WHAT YOU ARE ASKED TO DO =>
Somewhere below are a line with "Task: Click the" and a later line with "The height and width of the screenshot is (593, 1054).". Output exactly those lines and all lines between them.

RECORD EXCERPTS =>
• • • • •
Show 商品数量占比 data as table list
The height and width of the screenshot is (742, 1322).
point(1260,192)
• • • • •
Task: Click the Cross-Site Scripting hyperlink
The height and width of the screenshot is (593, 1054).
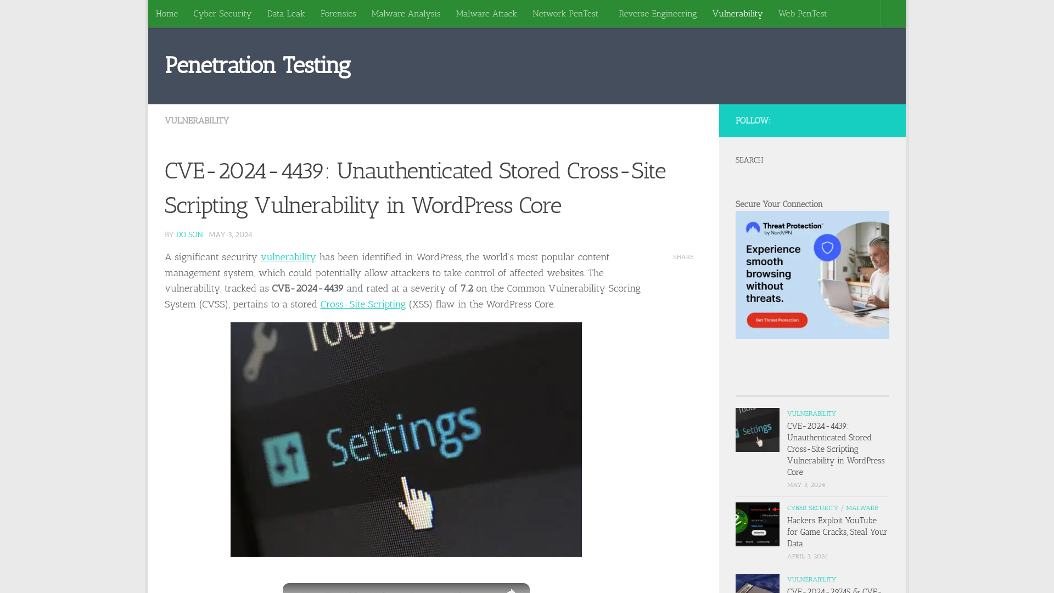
• • • • •
RESPONSE AREA =>
Task: Click the Cross-Site Scripting hyperlink
The height and width of the screenshot is (593, 1054).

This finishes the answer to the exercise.